*** Opening of EXCERPT PROVIDED ***

In looking at this I have found reference (albeit unclear and vague) of pressure initiated IEDs used in the US Civil war to attacks trains on railroads.   IED use in the US civil war was very extensive and I have blogged about it before a little, here. I keep finding extensive Civil War references to electrical initiated IEDs, victim operated or target operated devices, (often friction pull switches) and the like for both land and water based IEDs (called torpedoes in the vernacular of the time.).   There’s a lot on intersting development in waterproofing under-water IEDs.  I have just found a good description of a “horological torpedo” or timed IED used successfully by Confederate forces.  As an example see the image below of electrically in initiated command wire IEDs from 1862, recovered by Union forces in Kentucky.

I’d be grateful if any of my US colleagues who might be able to help to write about US Civil War IEDs (you know who you are!) and post as guest blogs.  There’s a lot of open source information out there but you guys can probably dig a little further.  There are interesting connections to be made….

*** Close of EXCERPT PROVIDED ***

* _CHECK YOUR UNDERSTANDING_
1 – According to the blog post on Civil War IEDs, who recovered the 1862 electrically initiated command wire IEDs, and where?
2 – Transcribe the blog post on Civil War IEDs from "I’d be grateful" up to and including "to be made….".
3 – Pick up the blog post on Civil War IEDs after its final sentence and continue writing it.
The data after this point comes from a separate source, unrelated to the blog post on Civil War IEDs.

*** Opening of RAW DATA ***

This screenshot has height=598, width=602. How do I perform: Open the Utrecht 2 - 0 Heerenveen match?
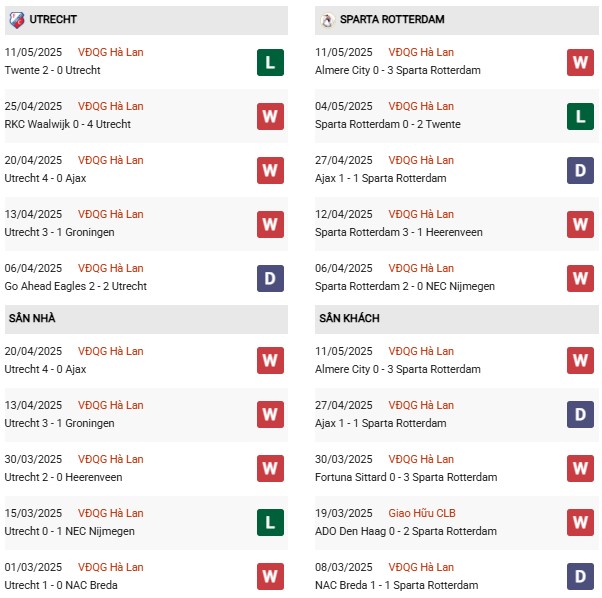point(63,477)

*** Close of RAW DATA ***

* _ANSWERS BELOW_
1 – Union forces recovered them in Kentucky.

2 –
I’d be grateful if any of my US colleagues who might be able to help to write about US Civil War IEDs (you know who you are!) and post as guest blogs.  There’s a lot of open source information out there but you guys can probably dig a little further.  There are interesting connections to be made….

3 –
Bombs in lavatories

The conviction of a team of radical would-be terrorists who discussed planting IEDs in the lavatories of the British Stock Exchange  reminds me that lavatories are a theme in many IED attacks, which I think is curious.  Here’s a range of previous “bombs in the bogs””

Only a couple of days ago some sort of apparent explosive device was found in the lavatory of a Libyan plane in Egypt    For what its worth I don’t think it was an IED but the story is pretty cloudy for now.

In May 2008 there was the very peculiar incident in Exeter, UK, where a decidedly odd individual detonated a device while he was in the lavatories of a fast food restaurant.

In 1957 an elderly man blew himself up in the lavatory of a passenger aircraft over California. A good investigation report is here    The device was constructed by dynamite and blasting caps with the blasting caps initiated by matches and burning paper.  Only the perpetrator was killed.

A similar dynamite IED functioned in the lavatory of an aircraft in 1962 over Iowa, this time killing all aboard. http://www.airsafe.com/plane-crash/western-airlines-flight-39-1957.pdf

A Canadian passenger aircraft  blew up after a device exploded in the lavatory over British Colombia in 1965. The crime was never solved.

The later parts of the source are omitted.